Une attaque spécifique aux applications utilisant un numéro de téléphone comme Signal, Telegram ou WhatsApp est la suivante. Les autorités pourraient demander à un opérateur une copie de votre carte SIM, installer Signal dessus et récupérer ainsi l’intégralité de vos messages sur un smartphone qu’ils possèdent [42] si elles ont accès au code PIN que vous avez donné à Signal.
Pour vous protéger de cette attaque, pensez à choisir un code PIN long et unique à votre compte Signal. Choisissez de même un mot de passe sécurisé pour vos comptes XMPP ou Matrix.

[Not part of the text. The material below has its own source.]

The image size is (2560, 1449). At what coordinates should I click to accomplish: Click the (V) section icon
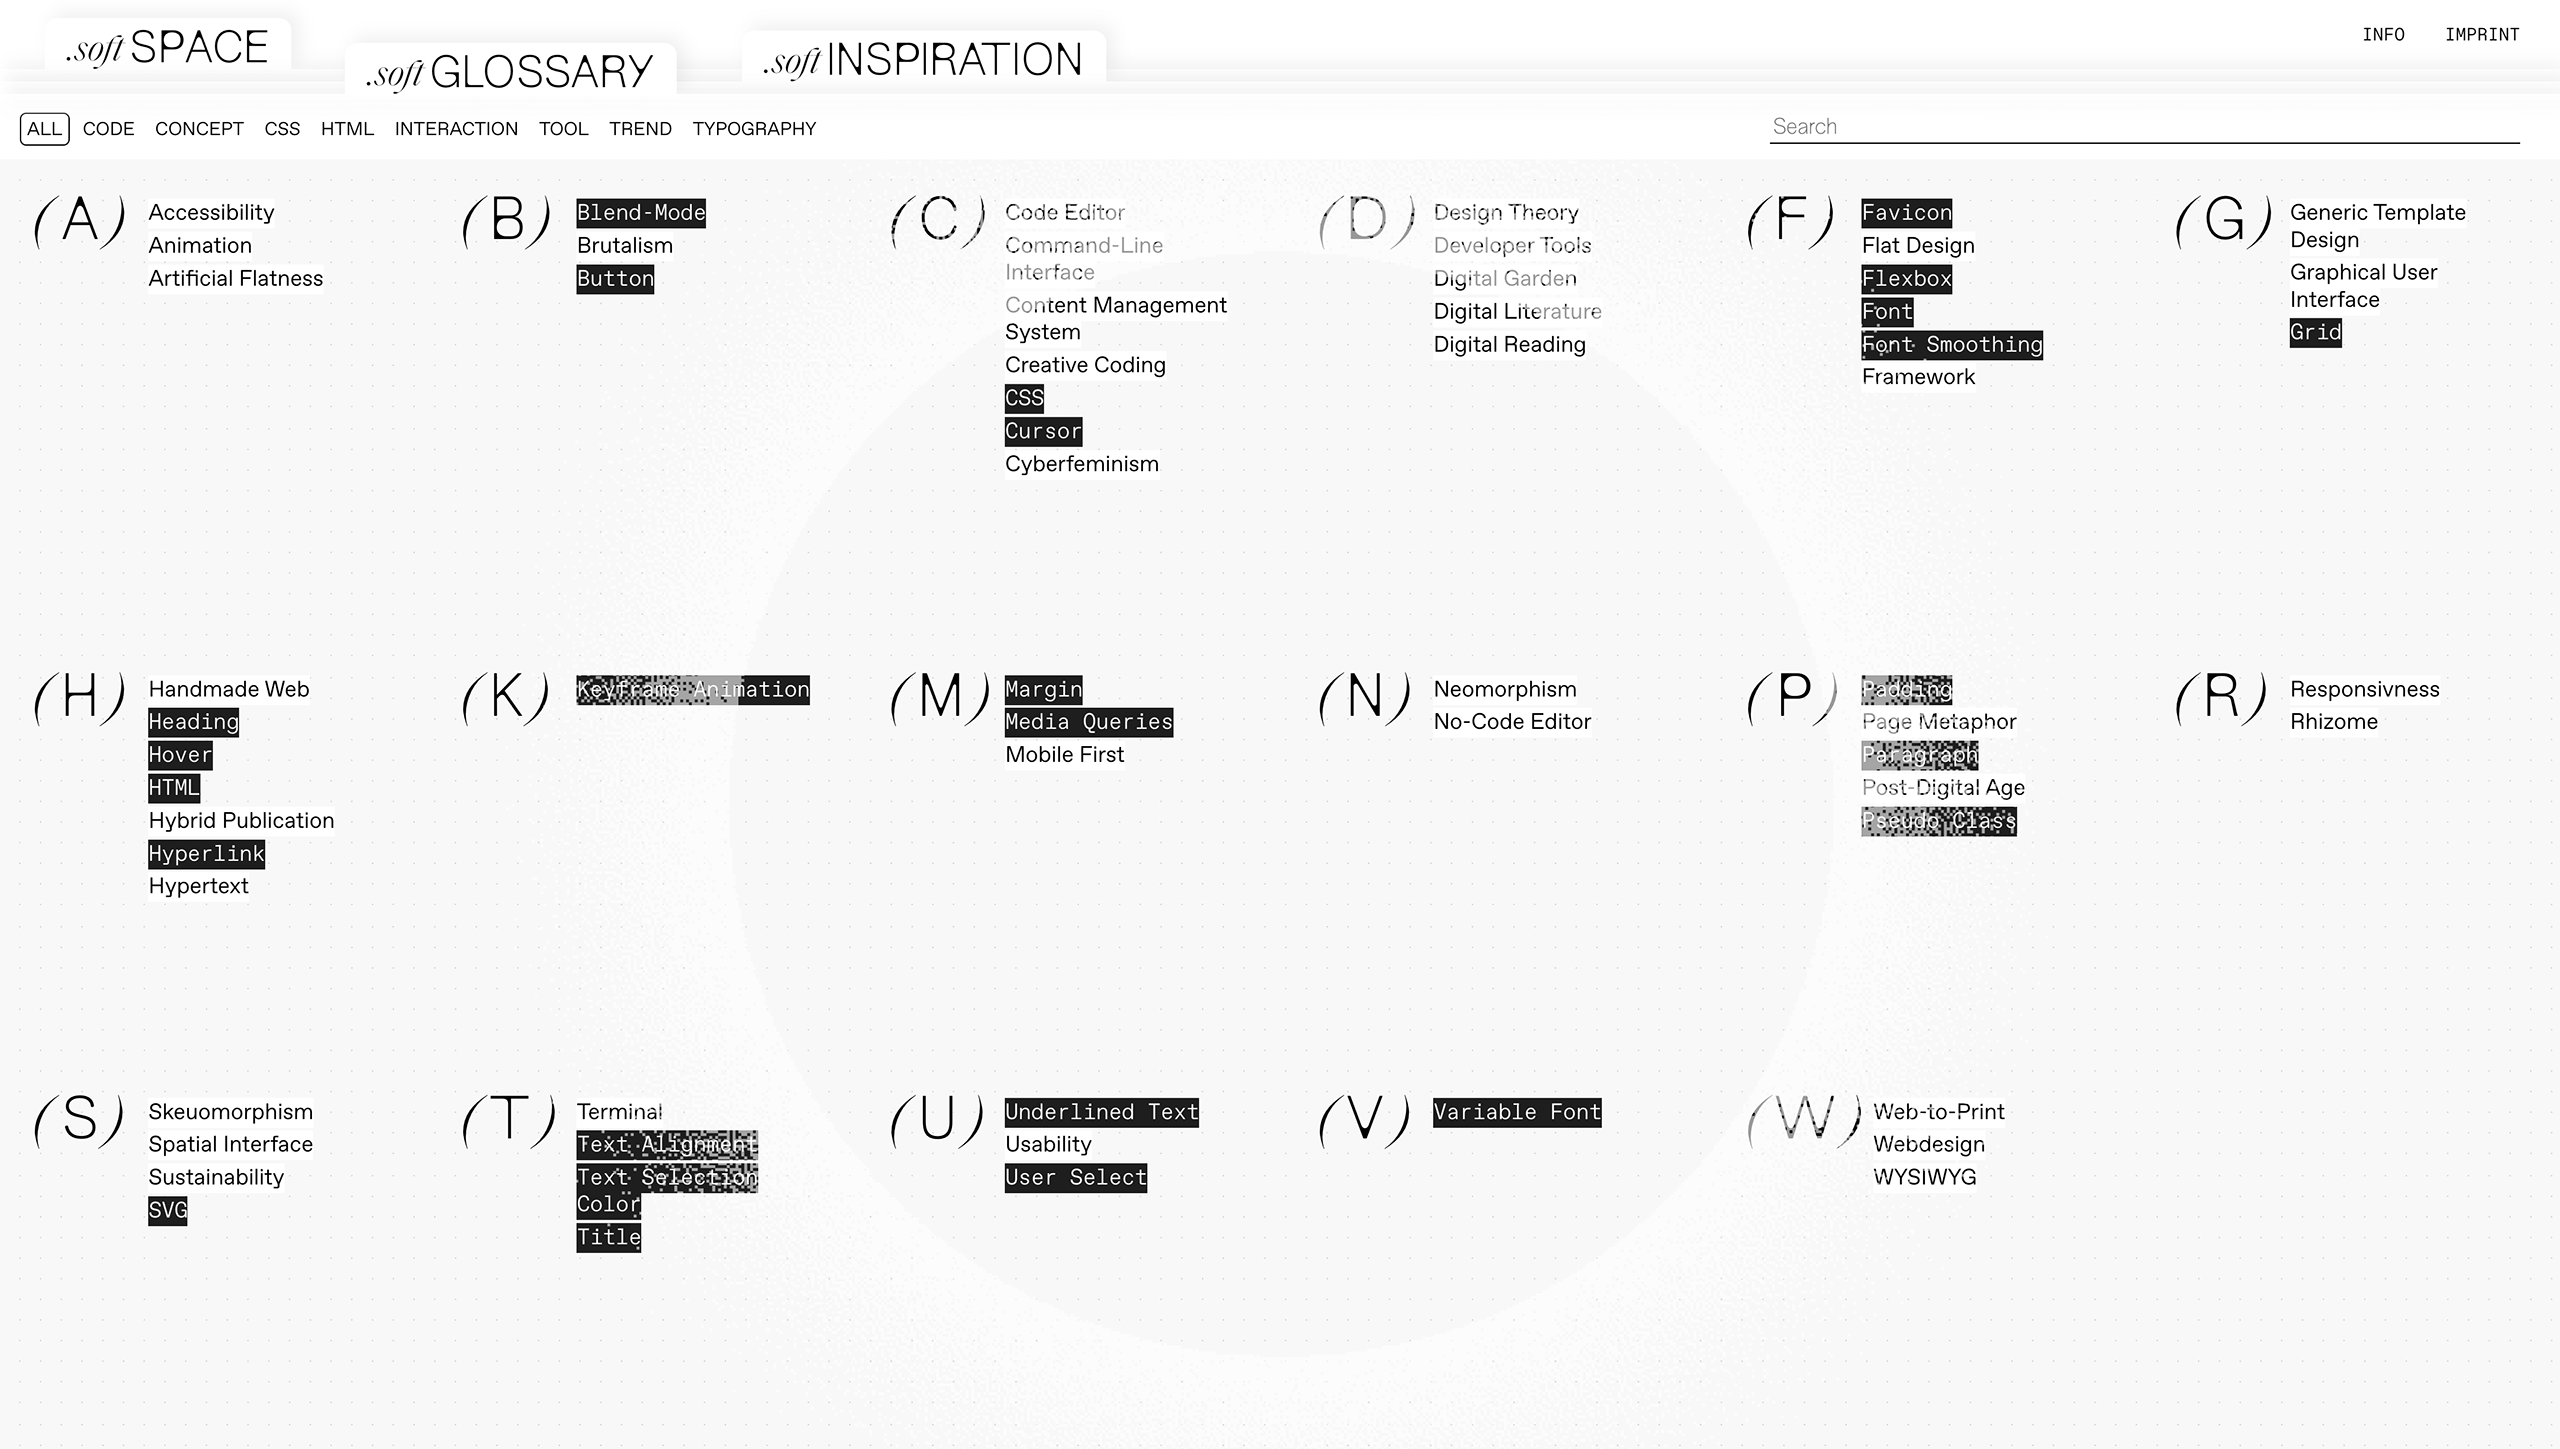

Remarquez aussi que vos conversations passées peuvent laisser de nombreuses traces sur vos téléphones ou ordinateurs et que cela peut être embêtant en cas de perquisition ou saisie de votre matériel (garde à vue, etc.). On conseille donc de faire en sorte que les messages ne soient pas stockés de manière permanente sur vos appareils par exemple en activant l’option de messages éphémères disponibles sur certaines applications.
5.4. Fiabilité des mécanismes de chiffrement
L’attaque frontale des mécanismes de chiffrement demande une puissance de calcul considérable. La seule menace concrète pour des particuliers est en cas d’évolution de technologie permettant de calculer beaucoup plus rapidement qu’avant ce qui compromettrait l’ensemble messages chiffrés du passé. Certains mécanismes ont intégré ce risque pour éviter qu’on puisse déchiffrer un vieux message après un certain temps [43].
Pour faire confiance aux clés de chiffrement, on peut vérifier les empreintes des clés que l’on utilise. Cela permet de se protéger de l’attaque de l’homme du milieu [44] On peut le faire sur Signal et Conversations en cherchant dans les paramètres. Pour le protocole PGP, les clés ont également une empreinte que l’on peut vérifier visuellement ou via un autre moyen de communication [45]. ou vérifier par d’autres moyens (en vérifiant l’empreinte visuellement par exemple) que l’on a les bonnes clés publiques.
6. En pratique, que faire ?
Tout dépend du modèle de menaces envisagé. Ces différents conseils ne sont donc pas adaptés à toutes les situations même si on a essayé de les penser assez généralistes.
6.1. Prendre au sérieux la surveillance numérique
Ce guide n’est pas uniquement pour les militant·es aguerri·es. La surveillance numérique fonctionne grâce à l’espionnage d’un grand nombre de personnes [46] y compris des personnes qui pensent n’avoir rien à cacher [47]. Les données récupérées en masse sont ensuite analysées par ordinateures.
Dans une conversation à plusieurs, c’est la personne la moins protégée qui détermine le niveau de sécurité de la conversation. Se protéger, c’est donc aussi protéger les autres, par exemple en leur proposant de l’aide pour améliorer leurs pratiques si iels souhaitent le faire. La surveillance est un enjeu collectif et non individuel.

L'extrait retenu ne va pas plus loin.